WRITTEN INSTRUCTION ▸
Reproduce the following rows verbatim, without altering any character, spacing, or line break.

SUPPLIED INFORMATION ▸
begin

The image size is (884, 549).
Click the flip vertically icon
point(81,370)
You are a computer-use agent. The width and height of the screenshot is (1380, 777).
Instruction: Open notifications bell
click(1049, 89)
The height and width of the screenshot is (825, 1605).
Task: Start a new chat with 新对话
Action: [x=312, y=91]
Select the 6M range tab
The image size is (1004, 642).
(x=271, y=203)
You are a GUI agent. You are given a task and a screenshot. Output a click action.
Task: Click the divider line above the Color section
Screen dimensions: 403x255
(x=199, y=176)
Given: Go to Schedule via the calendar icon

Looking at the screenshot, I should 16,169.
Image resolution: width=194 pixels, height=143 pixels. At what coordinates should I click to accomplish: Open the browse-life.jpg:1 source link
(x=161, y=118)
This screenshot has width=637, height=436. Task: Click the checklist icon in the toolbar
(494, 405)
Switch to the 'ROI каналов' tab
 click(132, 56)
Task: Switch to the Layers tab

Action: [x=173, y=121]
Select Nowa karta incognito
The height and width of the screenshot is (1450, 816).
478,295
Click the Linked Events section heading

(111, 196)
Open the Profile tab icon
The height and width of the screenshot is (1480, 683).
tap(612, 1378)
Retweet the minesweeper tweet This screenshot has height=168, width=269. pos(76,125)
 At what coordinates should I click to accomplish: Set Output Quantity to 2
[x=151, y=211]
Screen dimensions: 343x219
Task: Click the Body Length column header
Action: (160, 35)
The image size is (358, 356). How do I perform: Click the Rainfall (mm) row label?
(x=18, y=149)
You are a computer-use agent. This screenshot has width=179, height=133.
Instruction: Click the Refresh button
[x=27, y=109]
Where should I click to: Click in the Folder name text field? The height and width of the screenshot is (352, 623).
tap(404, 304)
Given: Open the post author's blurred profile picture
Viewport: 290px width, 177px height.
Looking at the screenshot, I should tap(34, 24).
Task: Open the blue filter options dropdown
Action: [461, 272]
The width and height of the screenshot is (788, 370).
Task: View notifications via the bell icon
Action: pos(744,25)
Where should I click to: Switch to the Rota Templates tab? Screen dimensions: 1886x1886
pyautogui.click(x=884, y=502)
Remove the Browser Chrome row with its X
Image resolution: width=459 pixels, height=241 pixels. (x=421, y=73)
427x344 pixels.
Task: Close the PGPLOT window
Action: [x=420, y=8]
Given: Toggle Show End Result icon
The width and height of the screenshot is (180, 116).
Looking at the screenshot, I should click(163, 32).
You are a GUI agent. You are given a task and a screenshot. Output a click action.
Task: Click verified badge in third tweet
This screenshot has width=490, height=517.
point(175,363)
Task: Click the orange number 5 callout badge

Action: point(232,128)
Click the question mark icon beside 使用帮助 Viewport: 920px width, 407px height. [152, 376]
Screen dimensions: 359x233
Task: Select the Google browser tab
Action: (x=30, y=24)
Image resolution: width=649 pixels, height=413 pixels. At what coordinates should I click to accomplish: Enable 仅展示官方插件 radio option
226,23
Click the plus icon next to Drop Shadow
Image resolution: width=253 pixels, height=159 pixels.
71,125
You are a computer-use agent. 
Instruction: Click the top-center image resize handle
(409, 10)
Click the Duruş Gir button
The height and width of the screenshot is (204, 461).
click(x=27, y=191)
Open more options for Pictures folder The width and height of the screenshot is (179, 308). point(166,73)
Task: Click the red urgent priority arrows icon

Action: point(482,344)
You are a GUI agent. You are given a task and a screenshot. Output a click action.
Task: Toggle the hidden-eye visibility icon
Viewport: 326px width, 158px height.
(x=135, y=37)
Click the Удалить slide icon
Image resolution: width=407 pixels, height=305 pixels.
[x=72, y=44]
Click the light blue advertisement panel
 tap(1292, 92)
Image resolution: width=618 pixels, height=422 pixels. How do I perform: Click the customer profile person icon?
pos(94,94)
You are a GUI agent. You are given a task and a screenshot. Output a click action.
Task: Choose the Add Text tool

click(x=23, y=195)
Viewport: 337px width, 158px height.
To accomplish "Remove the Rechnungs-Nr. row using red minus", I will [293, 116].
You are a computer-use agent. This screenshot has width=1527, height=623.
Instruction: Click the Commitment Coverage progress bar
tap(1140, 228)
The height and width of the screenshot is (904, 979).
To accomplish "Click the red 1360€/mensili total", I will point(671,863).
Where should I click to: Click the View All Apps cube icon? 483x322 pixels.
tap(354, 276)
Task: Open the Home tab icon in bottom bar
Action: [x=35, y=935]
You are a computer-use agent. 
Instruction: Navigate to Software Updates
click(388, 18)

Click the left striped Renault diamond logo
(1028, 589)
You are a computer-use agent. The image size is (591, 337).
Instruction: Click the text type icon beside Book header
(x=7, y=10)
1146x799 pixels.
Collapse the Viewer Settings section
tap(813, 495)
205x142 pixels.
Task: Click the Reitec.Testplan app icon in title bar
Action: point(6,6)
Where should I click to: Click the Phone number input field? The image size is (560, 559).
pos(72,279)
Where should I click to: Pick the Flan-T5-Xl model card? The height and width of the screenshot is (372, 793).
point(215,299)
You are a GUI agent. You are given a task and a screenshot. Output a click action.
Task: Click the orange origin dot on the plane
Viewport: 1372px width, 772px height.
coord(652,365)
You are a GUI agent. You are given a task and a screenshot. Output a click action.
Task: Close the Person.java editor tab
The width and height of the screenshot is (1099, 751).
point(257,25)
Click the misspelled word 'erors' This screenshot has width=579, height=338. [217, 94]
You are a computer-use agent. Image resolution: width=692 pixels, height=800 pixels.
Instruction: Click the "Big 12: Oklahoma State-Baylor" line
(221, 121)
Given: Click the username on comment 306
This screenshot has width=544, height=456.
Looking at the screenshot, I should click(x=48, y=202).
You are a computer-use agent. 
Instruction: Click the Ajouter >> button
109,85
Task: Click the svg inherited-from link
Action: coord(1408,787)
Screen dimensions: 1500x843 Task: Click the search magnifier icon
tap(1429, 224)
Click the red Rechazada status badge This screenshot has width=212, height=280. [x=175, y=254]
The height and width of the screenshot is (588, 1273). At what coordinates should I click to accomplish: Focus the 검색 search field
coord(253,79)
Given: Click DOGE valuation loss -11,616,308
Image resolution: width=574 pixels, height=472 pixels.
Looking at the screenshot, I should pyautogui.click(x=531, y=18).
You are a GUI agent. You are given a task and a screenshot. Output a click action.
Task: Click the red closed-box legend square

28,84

end

IN RESPONSE ▸
The image size is (884, 549).
Click the flip vertically icon
point(81,370)
You are a computer-use agent. The width and height of the screenshot is (1380, 777).
Instruction: Open notifications bell
click(1049, 89)
The height and width of the screenshot is (825, 1605).
Task: Start a new chat with 新对话
Action: [x=312, y=91]
Select the 6M range tab
The image size is (1004, 642).
(x=271, y=203)
You are a GUI agent. You are given a task and a screenshot. Output a click action.
Task: Click the divider line above the Color section
Screen dimensions: 403x255
(x=199, y=176)
Given: Go to Schedule via the calendar icon

Looking at the screenshot, I should 16,169.
Image resolution: width=194 pixels, height=143 pixels. At what coordinates should I click to accomplish: Open the browse-life.jpg:1 source link
(x=161, y=118)
This screenshot has width=637, height=436. Task: Click the checklist icon in the toolbar
(494, 405)
Switch to the 'ROI каналов' tab
 click(132, 56)
Task: Switch to the Layers tab

Action: [x=173, y=121]
Select Nowa karta incognito
The height and width of the screenshot is (1450, 816).
478,295
Click the Linked Events section heading

(111, 196)
Open the Profile tab icon
The height and width of the screenshot is (1480, 683).
tap(612, 1378)
Retweet the minesweeper tweet This screenshot has height=168, width=269. pos(76,125)
 At what coordinates should I click to accomplish: Set Output Quantity to 2
[x=151, y=211]
Screen dimensions: 343x219
Task: Click the Body Length column header
Action: (160, 35)
The image size is (358, 356). How do I perform: Click the Rainfall (mm) row label?
(x=18, y=149)
You are a computer-use agent. This screenshot has width=179, height=133.
Instruction: Click the Refresh button
[x=27, y=109]
Where should I click to: Click in the Folder name text field? The height and width of the screenshot is (352, 623).
tap(404, 304)
Given: Open the post author's blurred profile picture
Viewport: 290px width, 177px height.
Looking at the screenshot, I should tap(34, 24).
Task: Open the blue filter options dropdown
Action: [461, 272]
The width and height of the screenshot is (788, 370).
Task: View notifications via the bell icon
Action: pos(744,25)
Where should I click to: Switch to the Rota Templates tab? Screen dimensions: 1886x1886
pyautogui.click(x=884, y=502)
Remove the Browser Chrome row with its X
Image resolution: width=459 pixels, height=241 pixels. (x=421, y=73)
427x344 pixels.
Task: Close the PGPLOT window
Action: [x=420, y=8]
Given: Toggle Show End Result icon
The width and height of the screenshot is (180, 116).
Looking at the screenshot, I should click(163, 32).
You are a GUI agent. You are given a task and a screenshot. Output a click action.
Task: Click verified badge in third tweet
This screenshot has width=490, height=517.
point(175,363)
Task: Click the orange number 5 callout badge

Action: point(232,128)
Click the question mark icon beside 使用帮助 Viewport: 920px width, 407px height. [152, 376]
Screen dimensions: 359x233
Task: Select the Google browser tab
Action: (x=30, y=24)
Image resolution: width=649 pixels, height=413 pixels. At what coordinates should I click to accomplish: Enable 仅展示官方插件 radio option
226,23
Click the plus icon next to Drop Shadow
Image resolution: width=253 pixels, height=159 pixels.
71,125
You are a computer-use agent. 
Instruction: Click the top-center image resize handle
(409, 10)
Click the Duruş Gir button
The height and width of the screenshot is (204, 461).
click(x=27, y=191)
Open more options for Pictures folder The width and height of the screenshot is (179, 308). point(166,73)
Task: Click the red urgent priority arrows icon

Action: point(482,344)
You are a GUI agent. You are given a task and a screenshot. Output a click action.
Task: Toggle the hidden-eye visibility icon
Viewport: 326px width, 158px height.
(x=135, y=37)
Click the Удалить slide icon
Image resolution: width=407 pixels, height=305 pixels.
[x=72, y=44]
Click the light blue advertisement panel
 tap(1292, 92)
Image resolution: width=618 pixels, height=422 pixels. How do I perform: Click the customer profile person icon?
pos(94,94)
You are a GUI agent. You are given a task and a screenshot. Output a click action.
Task: Choose the Add Text tool

click(x=23, y=195)
Viewport: 337px width, 158px height.
To accomplish "Remove the Rechnungs-Nr. row using red minus", I will [293, 116].
You are a computer-use agent. This screenshot has width=1527, height=623.
Instruction: Click the Commitment Coverage progress bar
tap(1140, 228)
The height and width of the screenshot is (904, 979).
To accomplish "Click the red 1360€/mensili total", I will point(671,863).
Where should I click to: Click the View All Apps cube icon? 483x322 pixels.
tap(354, 276)
Task: Open the Home tab icon in bottom bar
Action: [x=35, y=935]
You are a computer-use agent. 
Instruction: Navigate to Software Updates
click(388, 18)

Click the left striped Renault diamond logo
(1028, 589)
You are a computer-use agent. The image size is (591, 337).
Instruction: Click the text type icon beside Book header
(x=7, y=10)
1146x799 pixels.
Collapse the Viewer Settings section
tap(813, 495)
205x142 pixels.
Task: Click the Reitec.Testplan app icon in title bar
Action: point(6,6)
Where should I click to: Click the Phone number input field? The image size is (560, 559).
pos(72,279)
Where should I click to: Pick the Flan-T5-Xl model card? The height and width of the screenshot is (372, 793).
point(215,299)
You are a GUI agent. You are given a task and a screenshot. Output a click action.
Task: Click the orange origin dot on the plane
Viewport: 1372px width, 772px height.
coord(652,365)
You are a GUI agent. You are given a task and a screenshot. Output a click action.
Task: Close the Person.java editor tab
The width and height of the screenshot is (1099, 751).
point(257,25)
Click the misspelled word 'erors' This screenshot has width=579, height=338. [217, 94]
You are a computer-use agent. Image resolution: width=692 pixels, height=800 pixels.
Instruction: Click the "Big 12: Oklahoma State-Baylor" line
(221, 121)
Given: Click the username on comment 306
This screenshot has width=544, height=456.
Looking at the screenshot, I should click(x=48, y=202).
You are a computer-use agent. 
Instruction: Click the Ajouter >> button
109,85
Task: Click the svg inherited-from link
Action: coord(1408,787)
Screen dimensions: 1500x843 Task: Click the search magnifier icon
tap(1429, 224)
Click the red Rechazada status badge This screenshot has width=212, height=280. [x=175, y=254]
The height and width of the screenshot is (588, 1273). At what coordinates should I click to accomplish: Focus the 검색 search field
coord(253,79)
Given: Click DOGE valuation loss -11,616,308
Image resolution: width=574 pixels, height=472 pixels.
Looking at the screenshot, I should pyautogui.click(x=531, y=18).
You are a GUI agent. You are given a task and a screenshot. Output a click action.
Task: Click the red closed-box legend square

28,84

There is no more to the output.